8. CPT code 36591 describes “collection of blood specimen from a completely implantable venous access device.” CPT code 36592 describes “collection of blood specimen using an established central or peripheral catheter, venous, not otherwise specified.” These codes shall not be reported with any service other than a laboratory service. That is, these codes may be reported if the only non-laboratory service performed is the collection of a blood specimen by one of these methods.
9. CPT code 96523 describes “irrigation of implanted venous access…” This code may be reported only if no other service is reported for the patient encounter.
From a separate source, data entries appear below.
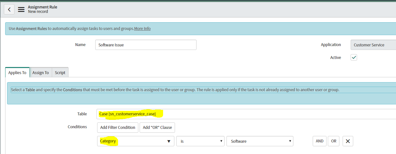The width and height of the screenshot is (396, 154).
Task: Click the Name field containing Software Issue
Action: pos(146,45)
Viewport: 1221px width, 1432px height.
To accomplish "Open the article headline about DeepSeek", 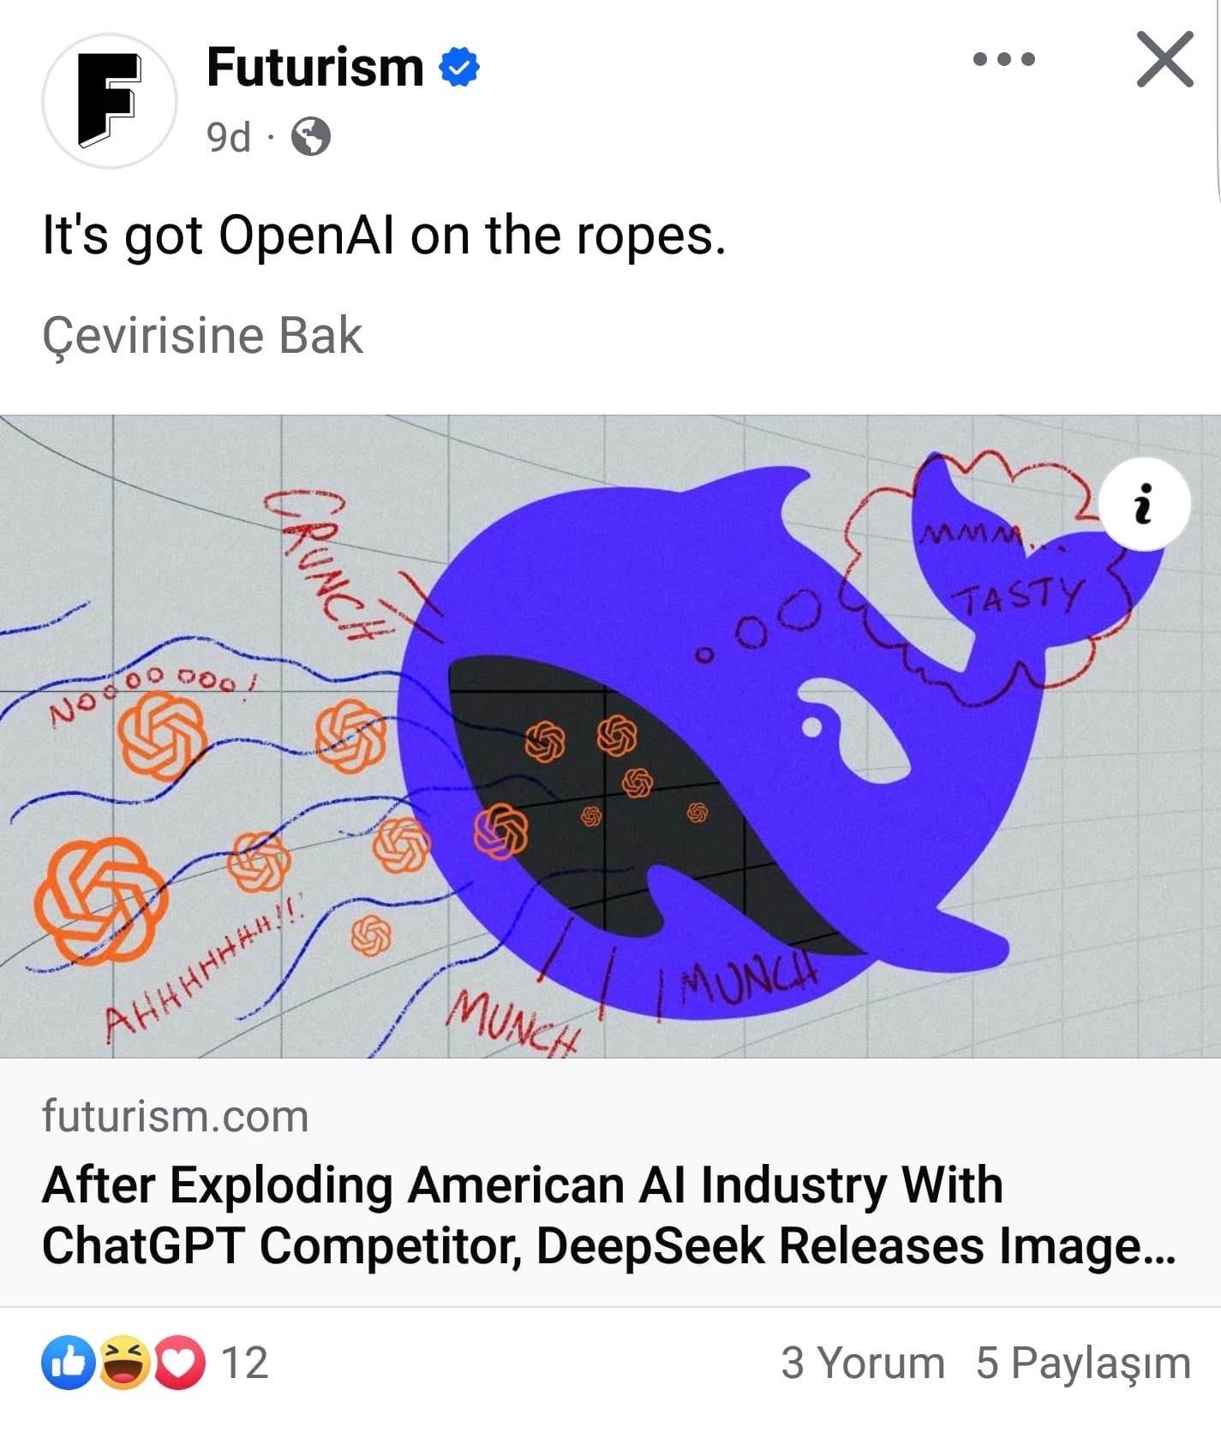I will click(608, 1214).
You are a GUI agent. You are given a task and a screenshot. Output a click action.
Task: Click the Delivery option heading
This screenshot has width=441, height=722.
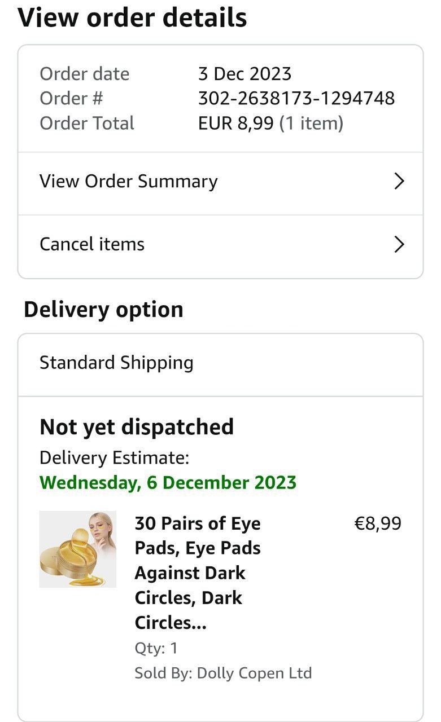pos(103,310)
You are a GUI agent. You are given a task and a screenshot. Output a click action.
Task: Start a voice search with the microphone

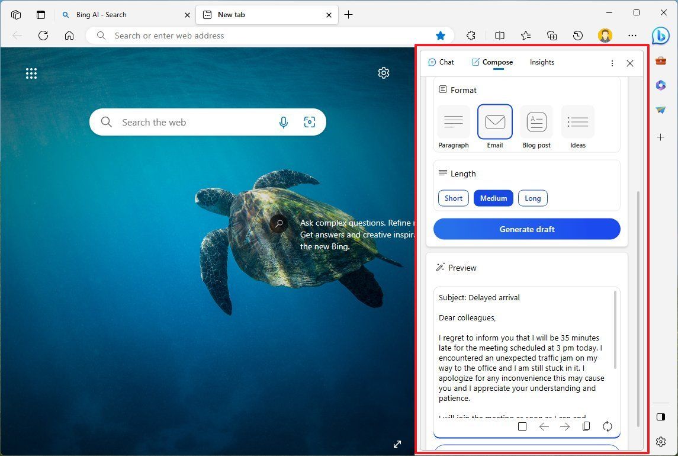284,122
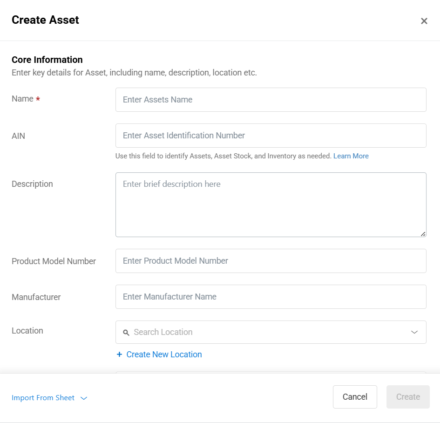
Task: Click the Create New Location link
Action: click(x=164, y=354)
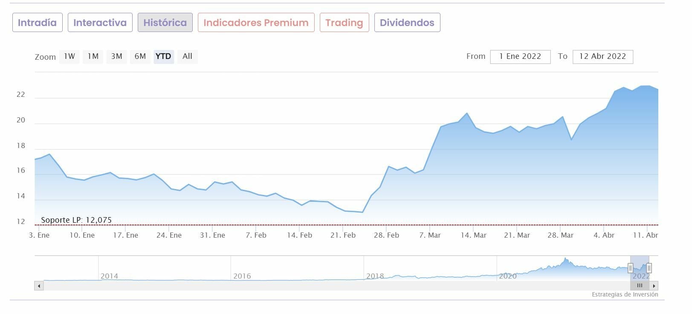The width and height of the screenshot is (692, 314).
Task: Open the From date field
Action: pyautogui.click(x=520, y=56)
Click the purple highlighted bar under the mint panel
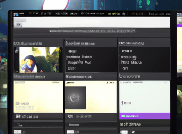Viewport: 182px width, 134px height. tap(145, 116)
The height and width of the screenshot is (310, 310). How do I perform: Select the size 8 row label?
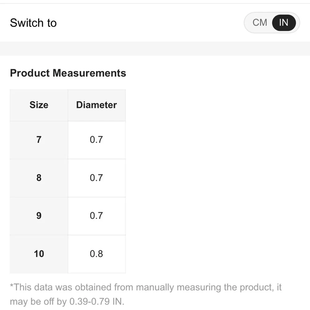tap(39, 178)
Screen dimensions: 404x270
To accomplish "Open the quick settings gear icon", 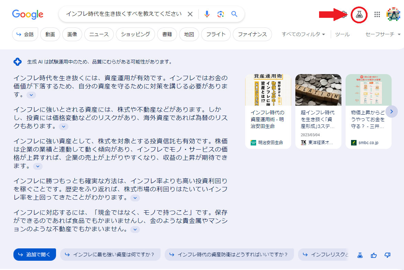I will [x=344, y=14].
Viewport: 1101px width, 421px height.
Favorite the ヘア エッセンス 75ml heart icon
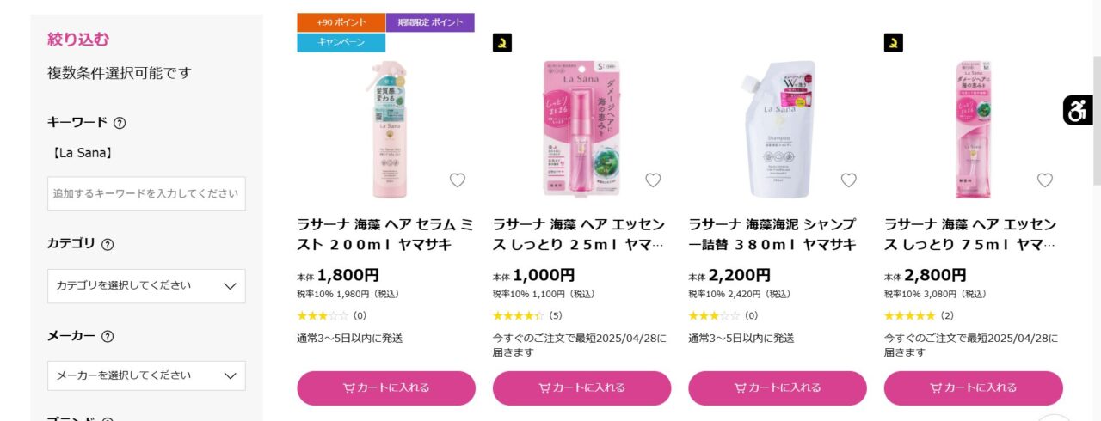[1045, 180]
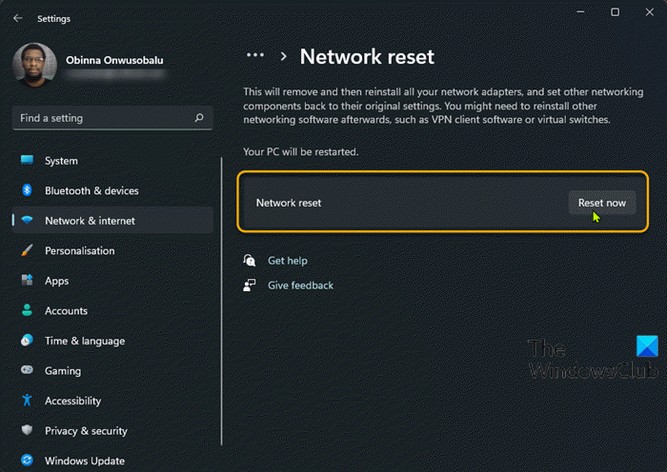Click the Apps grid icon
The image size is (667, 472).
click(x=27, y=281)
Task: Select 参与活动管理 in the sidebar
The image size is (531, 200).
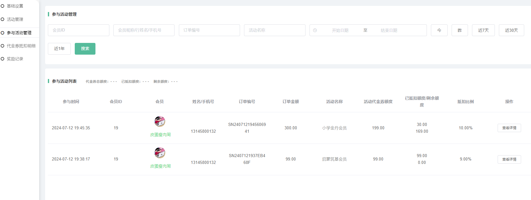Action: [x=19, y=33]
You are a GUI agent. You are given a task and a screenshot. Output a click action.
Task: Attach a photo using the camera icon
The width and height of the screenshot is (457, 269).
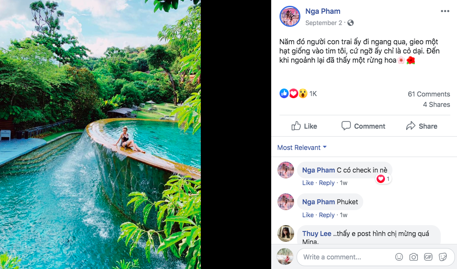pos(414,257)
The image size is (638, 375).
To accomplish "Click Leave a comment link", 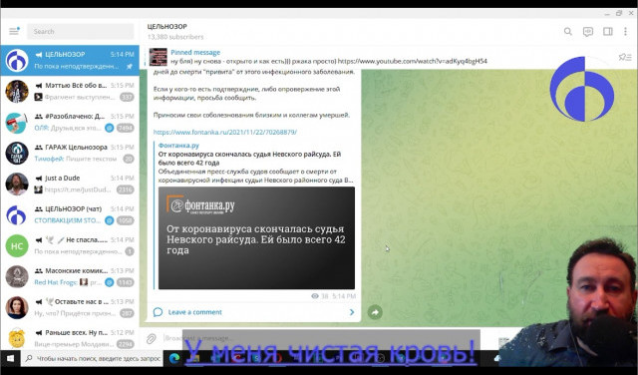I will pyautogui.click(x=195, y=312).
10. Regarding the need for documentation in the medical record, refer to SSA Section 1833(e). No payment shall be made to any provider of services or other person under this part unless there has been furnished such information as may be necessary in order to determine the amounts due such provider or other person under this part for the period with respect to which the amounts are being paid or for any prior period.